時よ止まれ!!

アメフト選手は時計を止めることが出来ます

もちろん超能力やマジックの話ではありません。日本のアメフトの試合時間は12分間 x 4回=合計48分間(アメリカでは60分間)ですが、試合時間の計測は様々なケースで停止します。主に以下の4つ。(企画の主旨に反しますがルールの話を少しだけ)

  1. タイムアウトをとったとき(前後半各3回)
  2. 1stダウンを獲得したとき
  3. パスが失敗したとき
  4. ボールがサイドラインから外に出たとき(転がって出ても、攻撃選手が持ったまま出ても)

この「時計が止まる」という特徴をうまく使って試合を進めることが非常に重要です。この意味ではアメフトのフィールドには相手チーム以外に時間という敵がいるのです。

ボールコントロール

点の取り合いを避けるため、攻撃時にあえて時計がとまらないようなプレー選択をして相手の攻撃時間を減らし、守備力で勝利するという考え方を「ボールコントロール」とよびます。サッカーやバスケットボールなど他のスポーツでも試合終盤にリードしているチームがパスを回し時間を潰すことはありますが、アメフトのボールコントロールオフェンスはより戦術的です。

また、粘り強い攻撃・強力な守備とともにボールコントロールに欠かせないのが確実なキッキングゲームです。パントで陣取り合戦を優位に進め、タッチダウンがとれなくても着実にフィールドゴールで点を重ねることが必要です。

ボールコントロールは一見地味ではありますが、安定したチーム力を築くスタイルとして確立されています。(例えば2010シーズン、シカゴベアーズはプレーオフ第2シード、NFCチャンピオンシップ出場)

最後のお楽しみ

試合終了間際になると攻守それぞれプレー選択が一変します。

守備チームがリードしている場合

攻撃チームは逆転するために、出来るかぎり時間を止めながら攻撃をします。(「2ミニッツオフェンス」とよぶこともあります)

  • 原則的に前に進むことよりも、時計を止めることと後ろに下がらないことを優先します。
  • サイドライン際のパスを多投し、パスキャッチ後はすぐに外に出る。
  • ランも速いタイミングでサイドライン方向に向かって走るプレーを選択する。
  • QBは作戦を攻撃選手に伝えるための円陣(ハドル)をやめ、作戦を声に出して暗号で伝えます。
    これをノーハドルオフェンスとよびます。ノーハドルオフェンスには守備に考える隙を与えないという別のメリットもあります。
  • 仮にフィールド内で倒され時計が止まらない場合には、攻撃チームはタイムアウトをとります。
  • タイムアウトを使い切ったあとは、1回分の攻撃を使ってQBが地面にボールを投げつけます。これはスパイクといってパス失敗となるため時計を止めることができます。

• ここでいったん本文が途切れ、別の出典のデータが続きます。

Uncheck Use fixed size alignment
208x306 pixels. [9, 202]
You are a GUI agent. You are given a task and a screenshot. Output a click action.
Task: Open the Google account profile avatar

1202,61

守備チームは逆に時計を進めるため、なるべくボールを持った攻撃選手をサイドラインから出さないように外側から包み込むように守ります。また短いパスには過敏に反応せず、ロングパスや1stダウン獲得を警戒します。

攻撃チームがリードしている場合

攻撃チームはフィールド中央のランプレーを多用し、時間を使いながらボールを進めます。ただし1stダウンを更新できなければ相手チームに攻撃権を渡してしまうので単調なラン攻撃のみというわけにはいかずこれはこれで難しい局面ではあります。

守備チームはタイムアウト以外で時計をとめることは難しいです。相手に1stダウンを更新させず、早く攻撃権を得ることが基本ですが、インターセプト(パスを守備選手がキャッチ)やファンブルリカバー(タックルにより攻撃選手が落としたボールを守備選手が抑える)を狙った積極守備をとることもあります。

時計を見よう

このように時計がとまるがゆえに様々な攻め方・守り方が生まれ、それがよりフットボールを面白いものにしています。第4クォーターになったら是非時計を気にしながら観戦するようにしてみてください。